> _DOCUMENT EXCERPT_
=== Section Start ===

Nichushkin arrived in Dallas with great expectations that have only grown during the first half of the season—Jaromir Jagr believes he will be the best player in the NHL at some point during his career—but he also brought along zero knowledge of the American culture and English language.
That’s where the Fletcher family came into play. Paul and Sandra Fletcher are friends with Stars president Jim Lites and immediately volunteered their help and home for Nichushkin, who needed a place to live upon arriving in Dallas in July. Paul had toyed with the idea of having a player board with his family over the years, but the father of two teenage daughters had a concern that had nothing to do with his inability to speak Russian.
“I wanted to wait until the girls get out before we do anything," Fletcher said, "because we don’t need a hormonal teenage boy in the house.”
The timing didn't work out exactly how he hoped. His oldest daughter, Zoe, is away at college, but Robin has yet to graduate high school. In a way, Nichushkin's temporary residence was a gift for their hockey-playing son, P.J., a 12-year-old who was raised in a house with two older sisters.

=== Section End ===

> _RECORD SET_
=== Section Start ===

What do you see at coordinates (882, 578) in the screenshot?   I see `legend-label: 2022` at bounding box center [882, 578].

=== Section End ===
=== Section Start ===

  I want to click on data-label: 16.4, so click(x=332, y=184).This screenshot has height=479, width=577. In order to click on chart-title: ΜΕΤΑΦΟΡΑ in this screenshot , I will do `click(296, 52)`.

=== Section End ===

> _EXERCISE PROMPT_
Continue the passage about Valeri Nichushkin living with the Fletcher family in Dallas, starting right after its last sentence.

> _TASK RESPONSE_
“My son has always been asking for a brother and my wife and I are done having kids," Fletcher said. “I always joked with my son, 'The only way you’re going to get a brother is if he tries out (for the Stars) and he’s from Russia or Canada.' I wanted a hockey player. Sure enough, we not only get a Russian, we get a good hockey player who makes the NHL.”
The Fletchers became surrogate parents to Nichushkin, helping him grow acclimated by constantly engaging him in English and taking him shopping for a car and suits. Nichushkin spent nearly six months with the Fletchers before moving into his own apartment, which he shared with his mother and sister for several weeks before he began officially living on his own.
Life with the Fletchers was a crash course in American living and a learning experience for all parties involved. Nichushkin's English improved during his stay and led to what Paul referred to as “Val-isms.”
“When he couldn’t understand what the hell we were saying, that’s a Val-ism,” Fletcher said. “ 'Normal.' 'No, it’s fine.' 'No, it’s OK.' Even when he’s gone, we still say the Val-isms like he would. 'It’s OK, no problem.' ”
“They helped me a lot,” said Nichushkin, who played his fair share of Xbox with P.J. “And not only with the language but living-wise. I was by myself and they did pretty much everything for me. If they weren’t there, it would have been much harder for me to adjust.”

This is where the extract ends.